You can use the alignof operator in C++ to get the alignment of a type. There is a function that can check if a pointer can be safely cast to a pointer of a different type:

bool is_aligned(void* ptr, size_t alignment) {
    return reinterpret_cast<uintptr_t>(ptr) % alignment == 0;
}

// Usage
is_aligned(ptr, alignof(int)); // Check if ptr is aligned for int
is_aligned(ptr, alignof(long long)); // Check if ptr is aligned for long long

NOTE: even if two pointers are aligned, you can not dereference one pointer to access the data of the other type, unless the deference type is char, void, std::byte or the original type of the data. It is worth noting that int and unsigned int are considered the same type in this context.

In some cases, you may be asked how to implement memcpy effectively. One common approach is to copy multiple bytes at a time, you may think of trying to convert the void * to long long * and copy 8 bytes at a time. Before doing that, you should check if the pointer is aligned for long long type. If it is not aligned, you can copy the data byte by byte until the pointer is aligned, and then copy the rest of the data in chunks of 8 bytes. Unfortunately, this approach may cause undefined behavior.

Actually, there are SIMD (Single Instruction, Multiple Data) instructions, with which you can loading and storing data in larger chunks, such as 128 bits or 256 bits. But using SIMD is not portable.

What is the process of SSL/TLS handshake?

RSA key exchange process:

  1. The TLS client sends a Client Hello message that lists cryptographic information such as the TLS version and, in the client’s order of preference, the Cipher Suites supported by the client. The message also contains a random byte string that is used in subsequent computations.
  2. The TLS server responds with a Server Hello message that contains the Cipher Suite chosen by the server from the list provided by the client, and another random byte string.
  3. The server also sends its digital certificate (including the public key) to the client.
  4. The server sends a Server Hello Done message.
  5. The TLS client verifies the server’s digital certificate. The TLS client generate another random byte string, then generate a secret key by all the three random byte strings. The client sends the third random string the server, and this package will be encrypted with the public key of the server. This is a Finished message, indicating that the client part of the handshake is complete.
  6. The TLS server can decrypt the Finished message using its private key. Then it can generate the same secret key using the three random byte strings. The server then sends its own Finished message, encrypted with the secret key.
  7. Now both the client and server have the same secret key, and they can start exchanging application data securely.

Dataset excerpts
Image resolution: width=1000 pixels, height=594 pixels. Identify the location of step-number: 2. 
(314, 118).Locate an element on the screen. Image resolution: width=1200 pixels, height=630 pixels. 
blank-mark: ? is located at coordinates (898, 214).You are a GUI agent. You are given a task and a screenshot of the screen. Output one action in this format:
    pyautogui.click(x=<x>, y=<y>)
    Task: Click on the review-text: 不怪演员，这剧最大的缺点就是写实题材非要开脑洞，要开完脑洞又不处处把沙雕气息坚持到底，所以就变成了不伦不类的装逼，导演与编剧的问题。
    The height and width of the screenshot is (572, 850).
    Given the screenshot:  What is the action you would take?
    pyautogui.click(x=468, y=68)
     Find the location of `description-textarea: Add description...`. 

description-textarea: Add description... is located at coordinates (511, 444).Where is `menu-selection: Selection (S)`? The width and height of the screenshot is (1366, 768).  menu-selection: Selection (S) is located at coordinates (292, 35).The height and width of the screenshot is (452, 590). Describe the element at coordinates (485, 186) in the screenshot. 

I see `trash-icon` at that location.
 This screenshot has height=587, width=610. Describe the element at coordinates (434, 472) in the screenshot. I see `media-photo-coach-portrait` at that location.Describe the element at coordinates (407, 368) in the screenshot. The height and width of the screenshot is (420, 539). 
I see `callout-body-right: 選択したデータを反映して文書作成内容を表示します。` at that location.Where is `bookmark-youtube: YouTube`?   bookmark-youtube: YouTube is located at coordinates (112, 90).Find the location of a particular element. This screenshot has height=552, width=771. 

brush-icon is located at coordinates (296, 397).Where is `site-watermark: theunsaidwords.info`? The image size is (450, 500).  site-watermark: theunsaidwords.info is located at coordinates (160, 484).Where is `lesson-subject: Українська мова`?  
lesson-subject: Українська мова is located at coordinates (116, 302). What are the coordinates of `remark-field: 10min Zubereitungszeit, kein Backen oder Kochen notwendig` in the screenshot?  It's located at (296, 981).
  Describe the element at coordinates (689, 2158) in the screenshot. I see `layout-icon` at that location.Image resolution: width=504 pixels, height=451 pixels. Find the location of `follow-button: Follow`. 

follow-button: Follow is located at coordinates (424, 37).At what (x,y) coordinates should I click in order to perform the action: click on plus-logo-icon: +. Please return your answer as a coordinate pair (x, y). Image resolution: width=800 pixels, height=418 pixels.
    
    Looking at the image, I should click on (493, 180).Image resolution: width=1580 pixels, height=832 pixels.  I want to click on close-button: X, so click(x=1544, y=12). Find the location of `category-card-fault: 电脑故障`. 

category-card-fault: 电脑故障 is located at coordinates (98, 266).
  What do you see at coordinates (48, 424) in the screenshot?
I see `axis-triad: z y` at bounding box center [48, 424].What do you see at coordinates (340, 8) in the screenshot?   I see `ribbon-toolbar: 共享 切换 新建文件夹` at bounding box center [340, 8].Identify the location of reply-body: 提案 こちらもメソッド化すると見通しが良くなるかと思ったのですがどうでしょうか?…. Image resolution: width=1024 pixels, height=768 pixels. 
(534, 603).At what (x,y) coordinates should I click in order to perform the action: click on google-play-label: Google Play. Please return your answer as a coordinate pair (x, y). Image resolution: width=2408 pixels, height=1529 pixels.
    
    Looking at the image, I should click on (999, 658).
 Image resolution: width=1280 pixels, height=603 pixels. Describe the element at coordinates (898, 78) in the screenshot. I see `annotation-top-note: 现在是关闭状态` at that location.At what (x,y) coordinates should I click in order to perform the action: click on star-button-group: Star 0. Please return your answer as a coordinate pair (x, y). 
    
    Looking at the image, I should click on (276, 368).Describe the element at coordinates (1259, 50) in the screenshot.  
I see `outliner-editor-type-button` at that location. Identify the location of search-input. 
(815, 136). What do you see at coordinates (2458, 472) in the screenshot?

» Parts of the exercise
a: Answer these questions from the technical notes:
(i) Apart from the original type of the data, which types may be used to dereference a pointer to access its data?
(ii) What chunk sizes are given as examples for SIMD loading and storing?
(iii) In the RSA key exchange, what does the server send to the client in step 3?
b: Revise the technical notes starting at "2. The TLS server" and ending at "to the client.", replacing "digital certificate" with "signed certificate".
c: What do the technical notes cover? Summarize them in two sentences.

» Responses per task
a:
(i) char, void, and std::byte.
(ii) 128 bits or 256 bits.
(iii) Its digital certificate, including the public key.

b:
2. The TLS server responds with a Server Hello message that contains the Cipher Suite chosen by the server from the list provided by the client, and another random byte string.
  3. The server also sends its signed certificate (including the public key) to the client.

c: The technical notes show how to use alignof with a modulo check to test whether a pointer is aligned for a type. They warn that alignment alone does not permit dereferencing the pointer as another type and that a chunked memcpy built on aligned long long copies may cause undefined behavior, then describe the RSA key exchange in the SSL/TLS handshake, where client and server exchange hello messages and random byte strings, the server sends its certificate, and both sides derive the same secret key before exchanging application data securely.